------ Material for the task
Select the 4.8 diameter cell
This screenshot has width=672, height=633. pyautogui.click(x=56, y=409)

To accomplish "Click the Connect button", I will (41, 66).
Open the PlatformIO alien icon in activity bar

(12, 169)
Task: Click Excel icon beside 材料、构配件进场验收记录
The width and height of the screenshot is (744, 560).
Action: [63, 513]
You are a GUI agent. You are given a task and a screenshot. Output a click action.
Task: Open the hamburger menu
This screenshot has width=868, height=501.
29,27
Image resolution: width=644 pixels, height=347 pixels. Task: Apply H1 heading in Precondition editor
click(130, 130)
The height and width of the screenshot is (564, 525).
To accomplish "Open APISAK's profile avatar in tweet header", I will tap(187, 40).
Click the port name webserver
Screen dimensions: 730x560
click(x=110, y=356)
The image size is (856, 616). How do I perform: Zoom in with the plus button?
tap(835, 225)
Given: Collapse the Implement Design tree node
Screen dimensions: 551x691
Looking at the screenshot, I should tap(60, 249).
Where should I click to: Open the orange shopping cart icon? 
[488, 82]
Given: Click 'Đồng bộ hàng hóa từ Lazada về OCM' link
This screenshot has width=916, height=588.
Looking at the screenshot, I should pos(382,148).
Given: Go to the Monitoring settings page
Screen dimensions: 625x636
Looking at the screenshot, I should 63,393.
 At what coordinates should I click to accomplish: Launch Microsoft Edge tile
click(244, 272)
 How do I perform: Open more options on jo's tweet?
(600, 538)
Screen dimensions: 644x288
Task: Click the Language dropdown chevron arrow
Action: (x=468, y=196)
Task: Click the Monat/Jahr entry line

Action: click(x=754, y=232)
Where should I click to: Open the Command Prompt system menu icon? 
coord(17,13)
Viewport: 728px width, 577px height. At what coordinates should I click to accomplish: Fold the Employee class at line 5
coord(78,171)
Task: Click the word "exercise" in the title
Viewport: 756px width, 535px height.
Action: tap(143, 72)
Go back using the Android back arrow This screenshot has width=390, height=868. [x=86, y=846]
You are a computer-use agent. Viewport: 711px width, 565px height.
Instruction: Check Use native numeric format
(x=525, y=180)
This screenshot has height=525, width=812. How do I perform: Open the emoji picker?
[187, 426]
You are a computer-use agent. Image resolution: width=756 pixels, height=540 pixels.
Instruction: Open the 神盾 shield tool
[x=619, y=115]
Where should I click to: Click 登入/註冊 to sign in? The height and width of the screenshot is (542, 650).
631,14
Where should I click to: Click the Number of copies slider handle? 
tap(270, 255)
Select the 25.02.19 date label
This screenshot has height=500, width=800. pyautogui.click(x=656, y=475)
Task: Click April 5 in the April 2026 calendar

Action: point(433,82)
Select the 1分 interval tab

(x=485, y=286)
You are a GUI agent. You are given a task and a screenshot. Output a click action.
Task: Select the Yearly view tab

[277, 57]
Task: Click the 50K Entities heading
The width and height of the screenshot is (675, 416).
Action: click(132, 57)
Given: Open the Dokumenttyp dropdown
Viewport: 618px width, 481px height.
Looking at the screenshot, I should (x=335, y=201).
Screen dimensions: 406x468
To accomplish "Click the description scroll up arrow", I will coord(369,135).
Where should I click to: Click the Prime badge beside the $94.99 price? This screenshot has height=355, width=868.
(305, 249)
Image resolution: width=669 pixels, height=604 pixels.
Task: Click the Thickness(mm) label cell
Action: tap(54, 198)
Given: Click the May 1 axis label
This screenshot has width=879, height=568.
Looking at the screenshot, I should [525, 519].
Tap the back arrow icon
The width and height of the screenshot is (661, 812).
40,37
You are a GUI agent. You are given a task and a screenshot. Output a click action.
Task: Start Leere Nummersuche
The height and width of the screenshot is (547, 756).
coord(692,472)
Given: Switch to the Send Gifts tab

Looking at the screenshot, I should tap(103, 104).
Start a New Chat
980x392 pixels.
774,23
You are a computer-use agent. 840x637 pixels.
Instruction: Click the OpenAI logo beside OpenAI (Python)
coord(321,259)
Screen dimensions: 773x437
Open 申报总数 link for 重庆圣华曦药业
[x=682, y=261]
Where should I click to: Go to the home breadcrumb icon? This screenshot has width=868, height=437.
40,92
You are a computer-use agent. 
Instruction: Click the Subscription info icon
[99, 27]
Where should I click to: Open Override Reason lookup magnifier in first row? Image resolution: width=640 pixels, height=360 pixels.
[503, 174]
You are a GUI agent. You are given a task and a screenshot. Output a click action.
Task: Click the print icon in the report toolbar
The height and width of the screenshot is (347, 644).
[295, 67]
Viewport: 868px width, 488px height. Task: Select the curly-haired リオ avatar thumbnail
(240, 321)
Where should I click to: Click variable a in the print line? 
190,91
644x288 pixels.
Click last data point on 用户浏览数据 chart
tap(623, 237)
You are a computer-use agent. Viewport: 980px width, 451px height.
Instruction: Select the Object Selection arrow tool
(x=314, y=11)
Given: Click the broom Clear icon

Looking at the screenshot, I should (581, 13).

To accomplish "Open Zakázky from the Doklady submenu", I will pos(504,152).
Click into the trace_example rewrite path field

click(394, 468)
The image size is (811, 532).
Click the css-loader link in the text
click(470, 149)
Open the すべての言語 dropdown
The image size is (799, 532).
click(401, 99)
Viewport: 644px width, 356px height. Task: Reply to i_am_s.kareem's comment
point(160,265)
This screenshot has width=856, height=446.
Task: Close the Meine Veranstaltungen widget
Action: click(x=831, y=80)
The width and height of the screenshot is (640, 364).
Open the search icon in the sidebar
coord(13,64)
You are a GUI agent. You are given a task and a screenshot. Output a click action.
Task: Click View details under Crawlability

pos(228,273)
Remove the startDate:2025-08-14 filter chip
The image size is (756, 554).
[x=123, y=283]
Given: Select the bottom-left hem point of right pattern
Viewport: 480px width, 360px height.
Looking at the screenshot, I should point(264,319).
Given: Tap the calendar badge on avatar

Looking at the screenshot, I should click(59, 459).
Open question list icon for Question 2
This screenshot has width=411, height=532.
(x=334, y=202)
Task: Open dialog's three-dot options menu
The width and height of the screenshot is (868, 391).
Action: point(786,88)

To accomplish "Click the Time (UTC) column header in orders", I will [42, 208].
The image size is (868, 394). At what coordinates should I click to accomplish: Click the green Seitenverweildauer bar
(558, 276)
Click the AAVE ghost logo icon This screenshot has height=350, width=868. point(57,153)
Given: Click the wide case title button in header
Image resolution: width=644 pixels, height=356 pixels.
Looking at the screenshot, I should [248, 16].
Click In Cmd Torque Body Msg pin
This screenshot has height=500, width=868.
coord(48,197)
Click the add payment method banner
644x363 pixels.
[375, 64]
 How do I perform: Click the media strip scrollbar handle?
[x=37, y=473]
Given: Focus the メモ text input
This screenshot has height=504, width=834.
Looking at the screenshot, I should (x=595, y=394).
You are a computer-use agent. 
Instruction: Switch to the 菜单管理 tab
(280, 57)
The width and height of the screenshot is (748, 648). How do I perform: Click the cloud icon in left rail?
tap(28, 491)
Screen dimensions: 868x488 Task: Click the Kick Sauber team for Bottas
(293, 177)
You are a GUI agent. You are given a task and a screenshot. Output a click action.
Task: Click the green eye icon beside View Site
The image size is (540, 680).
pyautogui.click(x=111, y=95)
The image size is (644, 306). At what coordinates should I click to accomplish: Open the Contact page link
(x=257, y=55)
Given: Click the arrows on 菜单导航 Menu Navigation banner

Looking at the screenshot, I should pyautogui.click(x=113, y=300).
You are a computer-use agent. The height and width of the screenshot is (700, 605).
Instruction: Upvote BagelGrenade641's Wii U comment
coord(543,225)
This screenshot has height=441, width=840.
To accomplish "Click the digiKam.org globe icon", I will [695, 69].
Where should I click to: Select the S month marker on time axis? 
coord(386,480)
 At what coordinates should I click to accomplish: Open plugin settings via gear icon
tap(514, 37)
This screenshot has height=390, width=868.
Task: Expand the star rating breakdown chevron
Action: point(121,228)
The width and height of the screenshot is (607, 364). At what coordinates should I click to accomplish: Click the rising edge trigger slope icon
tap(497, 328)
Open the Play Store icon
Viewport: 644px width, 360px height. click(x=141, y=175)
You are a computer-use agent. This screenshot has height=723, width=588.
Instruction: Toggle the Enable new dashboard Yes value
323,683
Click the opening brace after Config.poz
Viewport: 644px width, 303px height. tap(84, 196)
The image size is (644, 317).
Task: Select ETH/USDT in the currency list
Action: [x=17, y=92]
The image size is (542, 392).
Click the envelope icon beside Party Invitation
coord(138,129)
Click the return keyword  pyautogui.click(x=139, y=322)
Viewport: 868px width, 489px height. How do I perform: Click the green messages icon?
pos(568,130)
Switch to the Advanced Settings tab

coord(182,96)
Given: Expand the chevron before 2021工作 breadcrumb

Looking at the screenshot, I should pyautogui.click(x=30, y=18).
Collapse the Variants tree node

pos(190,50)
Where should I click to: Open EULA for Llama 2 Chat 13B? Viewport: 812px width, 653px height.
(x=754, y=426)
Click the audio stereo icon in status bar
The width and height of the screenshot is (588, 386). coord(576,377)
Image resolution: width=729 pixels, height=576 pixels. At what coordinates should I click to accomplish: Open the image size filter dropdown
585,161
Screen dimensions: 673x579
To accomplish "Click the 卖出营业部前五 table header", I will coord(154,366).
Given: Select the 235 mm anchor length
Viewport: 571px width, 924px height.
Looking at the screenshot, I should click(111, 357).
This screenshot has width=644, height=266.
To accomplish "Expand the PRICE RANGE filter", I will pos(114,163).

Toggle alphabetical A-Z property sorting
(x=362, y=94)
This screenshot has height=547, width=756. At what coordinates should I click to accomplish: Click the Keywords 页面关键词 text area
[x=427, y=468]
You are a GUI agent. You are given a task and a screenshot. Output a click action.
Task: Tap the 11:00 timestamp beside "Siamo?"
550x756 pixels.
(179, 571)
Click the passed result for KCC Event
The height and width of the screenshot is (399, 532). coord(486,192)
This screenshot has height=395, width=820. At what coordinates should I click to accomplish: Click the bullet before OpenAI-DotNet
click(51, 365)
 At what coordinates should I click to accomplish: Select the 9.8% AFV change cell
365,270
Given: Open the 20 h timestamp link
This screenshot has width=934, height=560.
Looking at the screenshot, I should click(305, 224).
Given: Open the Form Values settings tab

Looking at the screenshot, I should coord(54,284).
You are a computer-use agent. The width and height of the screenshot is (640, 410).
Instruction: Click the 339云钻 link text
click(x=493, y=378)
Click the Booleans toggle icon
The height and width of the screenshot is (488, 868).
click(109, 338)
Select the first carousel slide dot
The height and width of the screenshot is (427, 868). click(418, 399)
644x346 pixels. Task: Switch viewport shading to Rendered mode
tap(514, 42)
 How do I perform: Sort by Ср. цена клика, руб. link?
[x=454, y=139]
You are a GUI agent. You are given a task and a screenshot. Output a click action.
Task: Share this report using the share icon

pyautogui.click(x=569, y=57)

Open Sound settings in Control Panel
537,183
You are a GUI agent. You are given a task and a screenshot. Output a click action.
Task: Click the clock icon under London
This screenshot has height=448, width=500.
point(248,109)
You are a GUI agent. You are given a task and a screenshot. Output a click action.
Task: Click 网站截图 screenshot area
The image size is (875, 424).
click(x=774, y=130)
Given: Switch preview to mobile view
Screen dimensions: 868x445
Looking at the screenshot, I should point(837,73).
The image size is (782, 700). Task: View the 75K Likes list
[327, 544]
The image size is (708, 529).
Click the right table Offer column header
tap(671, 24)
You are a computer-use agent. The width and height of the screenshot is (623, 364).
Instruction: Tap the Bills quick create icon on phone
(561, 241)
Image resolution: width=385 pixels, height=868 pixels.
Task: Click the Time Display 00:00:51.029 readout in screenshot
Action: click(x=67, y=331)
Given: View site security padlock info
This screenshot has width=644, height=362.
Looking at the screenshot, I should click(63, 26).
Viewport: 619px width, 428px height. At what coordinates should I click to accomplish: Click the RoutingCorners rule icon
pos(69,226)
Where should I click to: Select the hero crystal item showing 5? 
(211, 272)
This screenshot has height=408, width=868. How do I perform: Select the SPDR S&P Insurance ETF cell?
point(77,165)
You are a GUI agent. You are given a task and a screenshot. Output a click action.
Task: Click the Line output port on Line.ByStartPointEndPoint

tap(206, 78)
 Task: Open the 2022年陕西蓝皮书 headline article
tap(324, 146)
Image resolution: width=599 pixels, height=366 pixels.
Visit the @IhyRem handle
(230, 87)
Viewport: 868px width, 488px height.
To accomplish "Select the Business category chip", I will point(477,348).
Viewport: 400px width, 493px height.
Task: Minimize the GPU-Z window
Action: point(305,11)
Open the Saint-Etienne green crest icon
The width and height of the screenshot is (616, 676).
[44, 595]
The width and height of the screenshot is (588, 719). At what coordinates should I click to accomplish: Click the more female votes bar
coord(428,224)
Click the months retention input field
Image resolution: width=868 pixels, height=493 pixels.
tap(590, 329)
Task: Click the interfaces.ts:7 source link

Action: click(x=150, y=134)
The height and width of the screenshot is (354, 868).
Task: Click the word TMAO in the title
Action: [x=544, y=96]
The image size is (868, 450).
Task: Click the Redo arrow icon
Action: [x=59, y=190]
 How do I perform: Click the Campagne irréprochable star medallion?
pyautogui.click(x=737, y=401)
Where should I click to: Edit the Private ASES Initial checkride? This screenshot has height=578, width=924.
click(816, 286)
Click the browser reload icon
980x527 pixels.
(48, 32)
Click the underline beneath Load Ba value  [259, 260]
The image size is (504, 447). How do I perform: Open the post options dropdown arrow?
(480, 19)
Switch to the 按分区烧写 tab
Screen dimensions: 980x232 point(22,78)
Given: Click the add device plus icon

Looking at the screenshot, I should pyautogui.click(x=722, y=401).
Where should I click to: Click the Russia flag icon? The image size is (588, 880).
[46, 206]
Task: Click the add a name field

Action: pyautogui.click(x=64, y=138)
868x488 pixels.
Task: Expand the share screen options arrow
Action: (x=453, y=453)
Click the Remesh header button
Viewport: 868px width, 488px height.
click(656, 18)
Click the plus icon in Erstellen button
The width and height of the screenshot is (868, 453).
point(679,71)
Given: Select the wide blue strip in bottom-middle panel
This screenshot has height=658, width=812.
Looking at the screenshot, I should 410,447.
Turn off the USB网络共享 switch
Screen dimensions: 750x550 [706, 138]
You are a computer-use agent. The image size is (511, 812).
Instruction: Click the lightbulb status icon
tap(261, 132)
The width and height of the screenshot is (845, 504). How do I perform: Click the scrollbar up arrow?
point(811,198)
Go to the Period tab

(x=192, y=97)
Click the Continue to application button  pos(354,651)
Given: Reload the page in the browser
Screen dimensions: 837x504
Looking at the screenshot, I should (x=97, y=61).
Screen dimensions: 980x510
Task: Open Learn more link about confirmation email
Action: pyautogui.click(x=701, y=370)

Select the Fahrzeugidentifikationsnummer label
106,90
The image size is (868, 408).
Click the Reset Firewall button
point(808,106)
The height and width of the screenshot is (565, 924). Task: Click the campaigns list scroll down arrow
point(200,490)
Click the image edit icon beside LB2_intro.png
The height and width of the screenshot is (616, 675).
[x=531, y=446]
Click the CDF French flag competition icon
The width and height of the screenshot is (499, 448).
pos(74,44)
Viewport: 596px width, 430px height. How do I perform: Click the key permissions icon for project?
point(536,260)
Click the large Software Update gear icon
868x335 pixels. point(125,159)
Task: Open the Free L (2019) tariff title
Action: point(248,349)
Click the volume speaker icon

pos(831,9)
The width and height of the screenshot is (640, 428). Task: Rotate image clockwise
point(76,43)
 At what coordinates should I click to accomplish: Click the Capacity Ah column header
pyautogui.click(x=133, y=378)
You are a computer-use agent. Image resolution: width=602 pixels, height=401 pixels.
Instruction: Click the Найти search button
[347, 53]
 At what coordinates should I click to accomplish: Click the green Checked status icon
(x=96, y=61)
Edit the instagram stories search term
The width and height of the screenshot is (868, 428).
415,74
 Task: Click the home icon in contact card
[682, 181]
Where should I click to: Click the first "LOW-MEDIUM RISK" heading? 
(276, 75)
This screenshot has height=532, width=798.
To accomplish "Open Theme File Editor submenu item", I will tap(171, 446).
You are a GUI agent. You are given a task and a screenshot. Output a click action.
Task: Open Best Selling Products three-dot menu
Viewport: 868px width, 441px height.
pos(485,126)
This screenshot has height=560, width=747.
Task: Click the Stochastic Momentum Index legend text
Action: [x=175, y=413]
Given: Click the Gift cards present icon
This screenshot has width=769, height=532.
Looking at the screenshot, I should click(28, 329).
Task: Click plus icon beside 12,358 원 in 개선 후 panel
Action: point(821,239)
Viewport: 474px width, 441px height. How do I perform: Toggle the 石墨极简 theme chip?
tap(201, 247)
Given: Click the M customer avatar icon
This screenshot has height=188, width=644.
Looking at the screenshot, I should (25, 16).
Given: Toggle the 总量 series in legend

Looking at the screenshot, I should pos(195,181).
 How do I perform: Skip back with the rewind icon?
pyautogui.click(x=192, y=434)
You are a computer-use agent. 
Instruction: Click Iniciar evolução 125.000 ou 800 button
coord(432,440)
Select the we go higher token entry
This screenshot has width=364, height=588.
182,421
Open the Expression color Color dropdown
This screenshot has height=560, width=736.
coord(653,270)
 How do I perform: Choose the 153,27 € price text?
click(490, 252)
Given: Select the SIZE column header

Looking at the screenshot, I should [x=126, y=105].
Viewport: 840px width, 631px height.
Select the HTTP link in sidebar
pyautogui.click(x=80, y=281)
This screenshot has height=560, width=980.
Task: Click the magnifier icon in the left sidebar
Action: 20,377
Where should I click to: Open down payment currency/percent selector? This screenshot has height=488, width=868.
------------
Problem description
Give only the lines from the one holding "This screenshot has height=532, width=798." through the one holding "Given: Click the Gift cards present icon", each restated exactly as it appears above.

Response below
This screenshot has height=532, width=798.
To accomplish "Open Theme File Editor submenu item", I will tap(171, 446).
You are a GUI agent. You are given a task and a screenshot. Output a click action.
Task: Open Best Selling Products three-dot menu
Viewport: 868px width, 441px height.
pos(485,126)
This screenshot has height=560, width=747.
Task: Click the Stochastic Momentum Index legend text
Action: [x=175, y=413]
Given: Click the Gift cards present icon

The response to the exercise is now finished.